Think about what that means for pricing. Some estimates show that a 2.5 percent reduction in peak demand could reduce the costs of serving that peak by 25 percent.

And eliminating frivolous or time-insensitive peak load not only frees up generation but has a huge effect on transmission system capacity.

Then there's broadband over powerline (BPL) technology, which can start with load control and peak demand and then morph into a whole new line of products and services-ones with higher profit margins and happier customers.

All of this makes me wonder about the future of central station power generation.

Distributed Generation for the Digital Economy

Distributed generation (DG) is the future. It has to be. DG can provide support to the transmission system, so the costs of DG shouldn't be compared with central-station plant but evaluated based on how they change reactive power needs, voltage, and stability on the transmission lines.

DG also is the future in a digital economy. Central station power plants cannot supply the reliability and power quality needed for a digital society. Most customer interruptions are not due to failures in central-station plant. They're in the transmission and distribution (T&D), and mostly the D side of the house. So siting plant closer to (or actually at) the load source will increase power quality and reliability.

Imagine what would happen to your load forecasts if the majority of your customer growth is siphoned off by DG installed for stability and reliability, not cost.

Another rather clever reason: Digital power is DC. We generate power at DC, convert it to AC, and then convert it back to DC. That is not efficient. And because all those converters weigh a lot, take up space, and consume unnecessary energy, someday that will change. Someday a small DG unit may sit in the basement and a dedicated circuit in all new housing will service digital equipment.

Smart and Reliable

So if the future is distributed generation, why not get there as fast as possible? Why even consider building 30-year assets that require years to license and build when forecasts just 10 years out are a roll of the dice?

And think of the value for gas companies in a distributed generation future. One where small units distributed throughout the system are networked in to a smart and reliable grid. A network of units (think of them as agents) that "learn" and "adapt," that design the most efficient system, the most efficient network, the most efficient combination of supply and demand and price possible without any input from us mere mortals.

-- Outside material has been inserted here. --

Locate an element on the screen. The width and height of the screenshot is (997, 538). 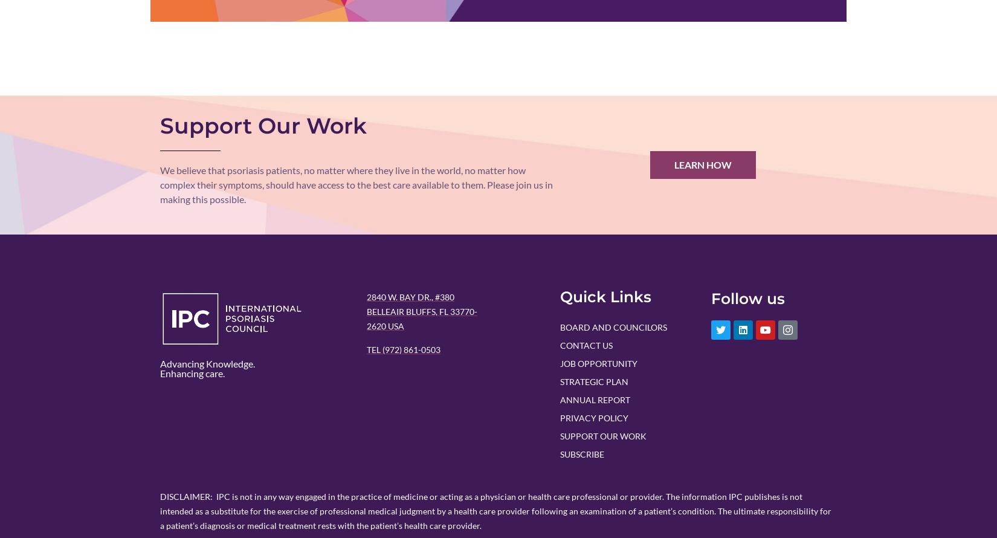
'Contact Us' is located at coordinates (586, 344).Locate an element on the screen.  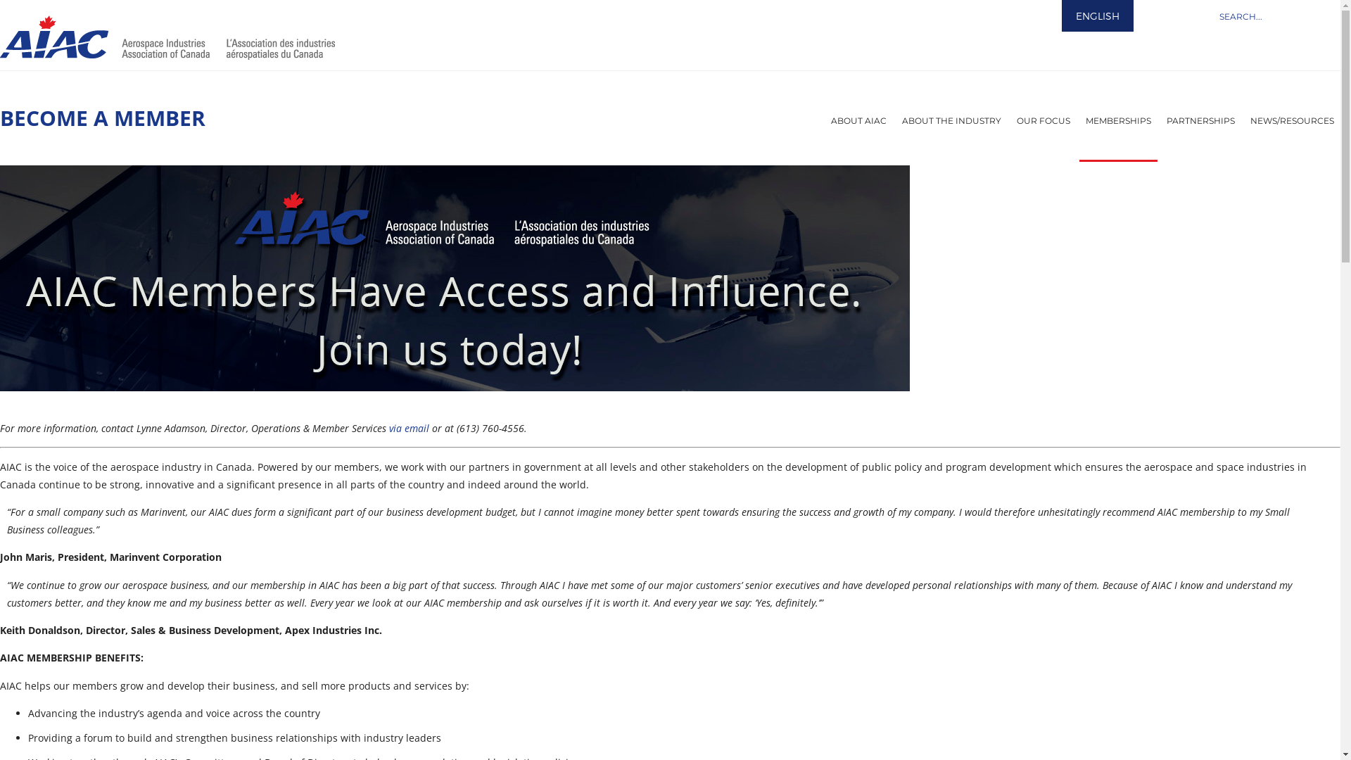
'ABOUT THE INDUSTRY' is located at coordinates (951, 120).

Sound a bit crazy? Perhaps. But I believe it is the future—"smart matter" in John Seeley Brown's words, or matter that can remember and learn, matter that can distinguish where high quality power is needed, where and when energy has a high value, where and when interruptions might be tolerated or even disregarded.

Today's electric power system is not flexible, scalable, or economical. It is a command-and-control system. Yet the most powerful systems in the world are just the opposite. The more powerful, the more complex a system, the more it can neither be understood nor operated and controlled by a central point of intelligence.

The electric system could be designed and operated just like the Internet. It could be controlled by algorithms, not by human system operators. Sound futuristic? Sound crazy? Sound expensive? If so, consider what such a system might prevent: siting and building a new 1,000-MW plant; $10 gas prices; constructing an LNG terminal; and costly, erroneous forecasts.

Get the prices right, and the rest shall follow.

Prices to Customers, Shareholders, and Employees

John Maynard Keynes wrote, "Worldly wisdom teaches that it is better for reputation to fail conventionally than to succeed unconventionally." We need to prove that wrong. This industry does not have the luxury of doing things conventionally.

Customers need lower prices. Shareholders need to be rewarded for the risks they take. Your utility employees are the only ones who can make that happen. Technology can help them.